Um novo tratamento para degenerações ósseas artrite e artrose começa a ser empregado com sucesso no Brasil. Desenvolvida na Alemanha e disponível apenas em oito clínicas brasileiras entre elas, uma londrinense a Pulsed Signal Therapy (PST) vem proporcionando uma melhora de 70% nos pacientes tratados, diminuindo a intensidade e a frequência das dores e devolvendo a mobilidade às articulações atingidas pela doença.
De acordo com dados da Sociedade Brasileira de Reumatologia, a artrose atinge mais da metade da população adulta com idade superior a 40 anos. Após os 70 anos, cerca de 70% das pessoas apresentam evidências clínicas ou radiológicas da doença, e de 30% a 50% sofrem cronicamente. Não é surpresa, portanto, que ela seja responsável por 7,5% dos afastamentos do trabalho e ocupe o quarto lugar no ranking das aposentadorias por invalidez.
O médico ortopedista Leopoldo Hoffmann Storti, que trabalha com a PST desde dezembro, explica que o problema é resultado do processo natural de envelhecimento. Segundo ele, a doença será mais ou menos intensa dependendo da genética e dos traumas decorrentes do trabalho e do esporte. ''Tanto a vida sedentária quanto exercícios em excesso são agravantes. O ideal é atividade física de baixo impacto, como caminhada, natação e hidroginástica, que protegem as articulações contra os fenômenos da degeneração'', recomenda.
A artrose é diagnosticada por exames clínicos, raios-x, tomografia e ressonância magnética. Já a artrite, degeneração de fundo reumatológico que pode deformar as articulações dos pés e das mãos e coluna cérvico-lombar, é detectada por meio de exames de sangue e raios-X. Segundo Storti, antes da PST as doenças eram tratadas somente com fisioterapia, medicamentos antiinflamatórios, corticóides, cirurgias e, como último recurso, colocação de próteses.
''A nova terapia veio para ajudar no tratamento, evitando as cirurgias ou retardando-as o máximo possível para que o paciente tenha qualidade de vida'', diz o médico.

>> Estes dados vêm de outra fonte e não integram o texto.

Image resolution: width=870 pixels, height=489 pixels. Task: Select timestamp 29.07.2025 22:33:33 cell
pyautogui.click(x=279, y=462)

É bastante eficaz nos graus 1 e 2 da doença, tem boa resposta no grau 3, mas não é indicada para o grau 4. ''A PST é um tratamento de prevenção para que a doença estacione e regrida'', esclarece o médico. Na Alemanha, onde a técnica já está amplamente difundida, a seleção olímpica e o time de futebol Bayer de Munique usam o aparelho rotineiramente para evitar artrose precoce. Indolor O aparelho funciona emitindo ondas magnéticas que estimulam a regeneração da cartilagem em locais específicos. A terapia baseia-se no princípio de que cada articulação em movimento gera ao seu redor um campo eletromagnético fundamental para a auto-regeneração dos tecidos. Nas pessoas afetadas por artrose, inflamações, traumas e lesões articulares, esse campo é distorcido, perdendo muito de sua capacidade natural. Por meio de um tênue campo magnético pulsante, a PST reproduz os impulsos elétricos gerados pelo organismo sadio, fazendo com que as células voltem a funcionar como em seu estado normal.
O tratamento é indolor, não invasivo, sem efeitos colaterais e de fácil aplicação. O número de sessões depende do local a ser tratado: varia de 9 (coluna, joelhos, mãos, cotovelo, pescoço, calcanhar ou tornozelo) a 12 (quadris ou ombros). As sessões duram uma hora e devem ser feitas diariamente. Interrupções por até um dia podem ocorrer, desde que pelo menos três sessões tenham sido realizadas.
Segundo Storti, os resultados são percebidos entre a sexta e a oitava semana após a conclusão do tratamento; já a evolução da melhora se estende até o sexto mês. O efeito analgésico, porém, costuma acontecer já nas primeiras aplicações. Por se tratar de tecnologia de ponta, a terapia PST ainda não é coberta pelos planos de saúde. ''É o que há de mais moderno para o tratamento da artrite e não só no Brasil, mas no mundo'', observa ele.